LÍNGUAS CLÁSSICAS

Página de Estudos das Fontes Pesquisadas

  • Fontes Franciscanas
  • Fontes Biográficas
  • São Boaventura
  • Legenda Maior

TEXTO ORIGINAL

Legenda Maior - VII,12

12 
1 Alio quoque tempore vir Dei ad quamdam eremum transferre se volens, ut ibi liberius contemplationi vacaret, quia debilis erat, cuiusdam viri pauperis vectabatur asello. 
2 Cumque diebus aestivis famulum Christi sequendo vir ille montana conscenderet (cfr. Ios 2,16), asperioris et longioris viae itinere fatigatus (cfr. Ioa 4,6) nimioque sitis ardore deficiens, instanter coepit clamare post sanctum: ”En, morior”, inquit, ”siti, nisi poculi alicuius beneficio continuo refociller”. 
3 Absque mora vir Dei prosilivit de asino, et fixis in terra genibus, palmas tetendit in caelum, orare non cessans 2Par 6,13; Col 1,9), donec se intellexit auditum. 
4 Oratione tandem finita: ”Festina”, inquit viro, ”ad petram et illic aquam vivam invenies, quam tibi hac hora misericorditer Christus de lapide bibendam produxit (cfr. Is 48.21)”. 
5 Stupenda Dei dignatio, quae servis suis tam facile se inclinat! 
6 Bibit sitiens homo aquam de petra orantis virtute et poculum hausit de saxo durissimo (cfr. Ps 77,16; Deut 32,13). 
7 Aquae decursus (cfr.
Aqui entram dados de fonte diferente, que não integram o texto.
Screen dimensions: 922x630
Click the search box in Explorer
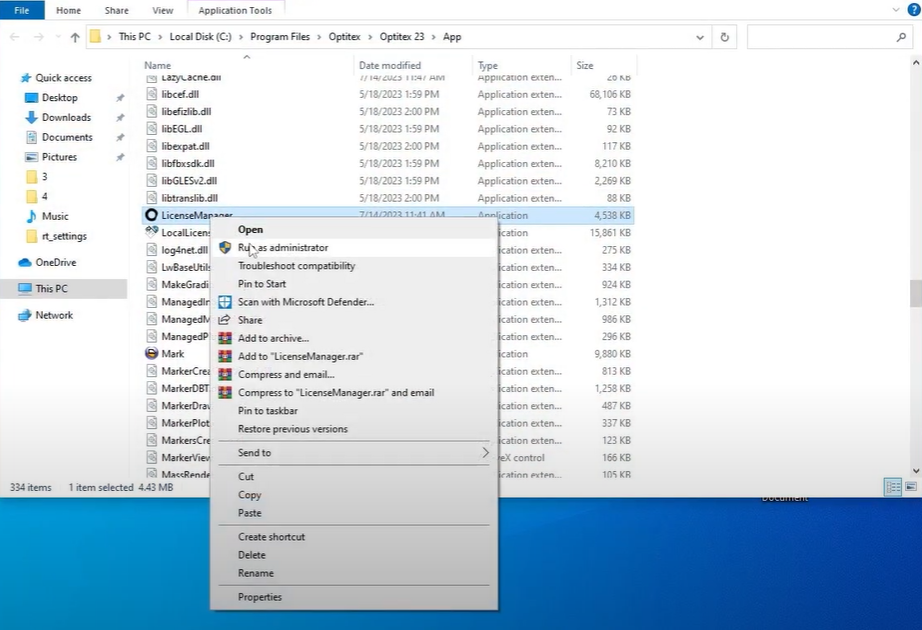pyautogui.click(x=820, y=37)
Ps 1,3) ibidem ante non fuit, nec, ut est diligenter quaesitum, deinceps potuit inveniri.

TEXTO TRADUZIDO

Legenda Maior - VII,12

12 
1 Em outra ocasião, querendo o homem de Deus transferir-se para um certo eremitério para entregar-se melhor à contemplação, como estava fraco, foi levado num burrico por um homem pobre. 
2 Como o homem ia seguindo o servo de Cristo em dias de verão e subindo uma montanha, cansado pelo caminho áspero e longo, e desfalecendo pelo ardor demasiado da sede, começou a clamar insistentemente atrás do santo: “Olha que vou morrer de sede se não tomar imediatamente alguma coisa para beber”. 
3 O homem de Deus desceu na mesma hora do burro, pôs os joelhos no chão, estendeu as mãos para o céu e não parou de rezar enquanto não compreendeu que tinha sido atendido. 
4 Afinal, quando acabou a oração, disse ao homem: “Vá depressa àquela pedra que lá vais água viva, que nesta hora Deus fez sair misericordiosamente da pedra para tu beberes”. 
5 Estupenda dignação de Deus, que se inclina tão facilmente para os seus servos! 
6 O homem sedento bebeu água da pedra pela virtude do orante, e extraiu líquido de uma rocha duríssima. 
7 Não havia ali nenhuma corrente de água anteriormente, e não foi encontrada depois, mesmo procurada com diligência.